Sometimes getting a strong cellular signal on a smartphone can be maddening. If you're in a metal or concrete building, the signal can be stunted or missing completely, meaning you have to go outside or walk around until you can find a place where your call will go through or not be dropped.
That longstanding problem is why Verizon Wireless received so much traction a few years ago with its successful "Can you hear me now?" ads for the company's wireless services.
Well, for the past several years, a small company called BluFlux RF Technologies has been working on solving the problem of weak wireless signals by designing special smartphone cases with an extra antenna that can increase a smartphone's signal strength by two bars once the phone is slid into the case. They've even built several prototypes, one for an Apple iPhone 5S and another for a Samsung Galaxy S4, and have been successfully testing them with an eye on eventually finding smartphone case vendors that would want to add the technology to their cases.

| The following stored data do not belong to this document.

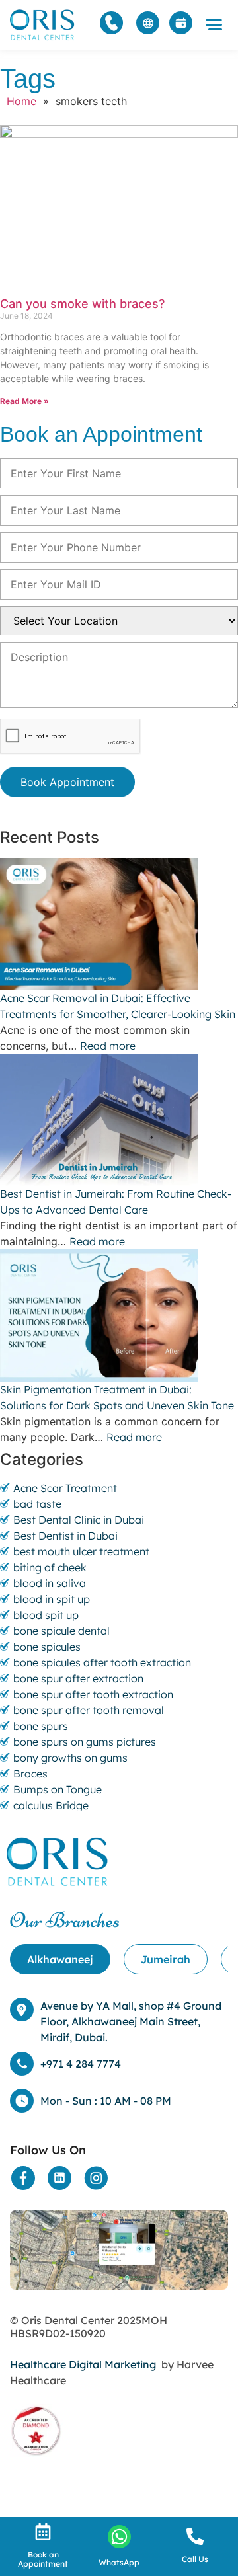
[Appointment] (180, 22)
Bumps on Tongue (57, 1789)
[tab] (60, 1959)
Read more (108, 1045)
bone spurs (40, 1726)
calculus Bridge (51, 1805)
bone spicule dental (61, 1630)
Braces (30, 1773)
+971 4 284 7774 (80, 2063)
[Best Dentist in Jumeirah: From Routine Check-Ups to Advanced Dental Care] (119, 1120)
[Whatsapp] (119, 2536)
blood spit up (46, 1614)
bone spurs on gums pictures (84, 1741)
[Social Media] (23, 2178)
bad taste (37, 1503)
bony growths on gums (70, 1757)
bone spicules (47, 1646)
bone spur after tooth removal (88, 1710)
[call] (195, 2536)
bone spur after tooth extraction (93, 1694)
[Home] (43, 25)
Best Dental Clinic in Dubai (78, 1519)
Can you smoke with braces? (82, 304)
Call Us (195, 2559)
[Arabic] (147, 22)
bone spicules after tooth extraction (102, 1662)
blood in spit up (51, 1599)
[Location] (119, 2250)
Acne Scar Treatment (65, 1488)
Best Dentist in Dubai (65, 1535)
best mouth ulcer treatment (81, 1551)
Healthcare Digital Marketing (83, 2364)
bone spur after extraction (78, 1678)
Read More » (24, 401)
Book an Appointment (43, 2559)
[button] (213, 25)
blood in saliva (49, 1583)
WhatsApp (119, 2562)
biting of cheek (50, 1567)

BluFlux has filed a patent application for their idea and is continuing its work to refine and build on its case designs, Ben Wilmhoff, the president and founder of the company, told eWEEK.

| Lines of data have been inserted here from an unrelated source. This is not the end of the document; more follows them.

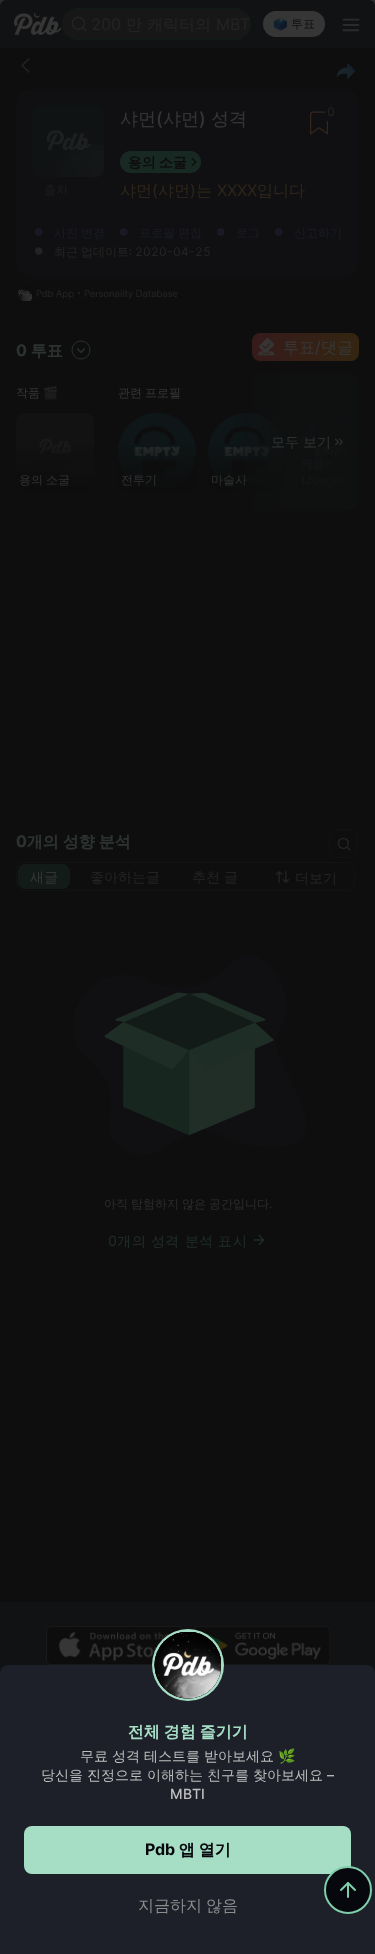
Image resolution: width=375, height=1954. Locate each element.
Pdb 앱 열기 (188, 1849)
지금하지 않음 (188, 1905)
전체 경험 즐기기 (188, 1731)
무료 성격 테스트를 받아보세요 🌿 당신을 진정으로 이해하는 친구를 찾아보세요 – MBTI (187, 1774)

The case designs include a small, built-in, flip-out antenna that when extended can raise a smartphone's signal acquisition by two bars, said Wilmhoff. And by using the extra antenna, smartphones get a second benefit—their battery life is also extended on a charge because they are not using up as much of their stored power trying to locate and latch onto a solid signal, he said.

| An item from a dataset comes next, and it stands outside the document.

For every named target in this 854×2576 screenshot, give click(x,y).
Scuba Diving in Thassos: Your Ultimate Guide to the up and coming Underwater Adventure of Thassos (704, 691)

"We overcome that problem with this technology," he said. "It could make a difference in battery life of some 30 to 40 percent."
They could be on to something here—a smartphone case that cuts down on battery consumption while accentuating cellular signals make a lot of sense and could be very useful to a lot of smartphone owners.
What BluFlux's technology does, he said, is reduce the burdens on internal smartphone systems such as radio frequency amplifiers and device chipsets, thereby extending battery life and handing over signal acquisition duties to an external antenna that doesn't draw any internal power.
Those system components inside smartphones are "working pretty hard to allow us to do Skyping while we are riding a bus and downloading big files while we are on a train," said Wilmhoff. "That taxes the battery."
The company plans to target its invention to several groups of mobile users to start, including first responders and public safety workers, who are often working inside buildings or in remote locations where cellular signals can be harder to come by. That's where BluFlux hopes its ideas can make a difference.
This is a great idea and holds promise for civilian users, too, of course. Let's hope they find traction and bring it to the market in the near future.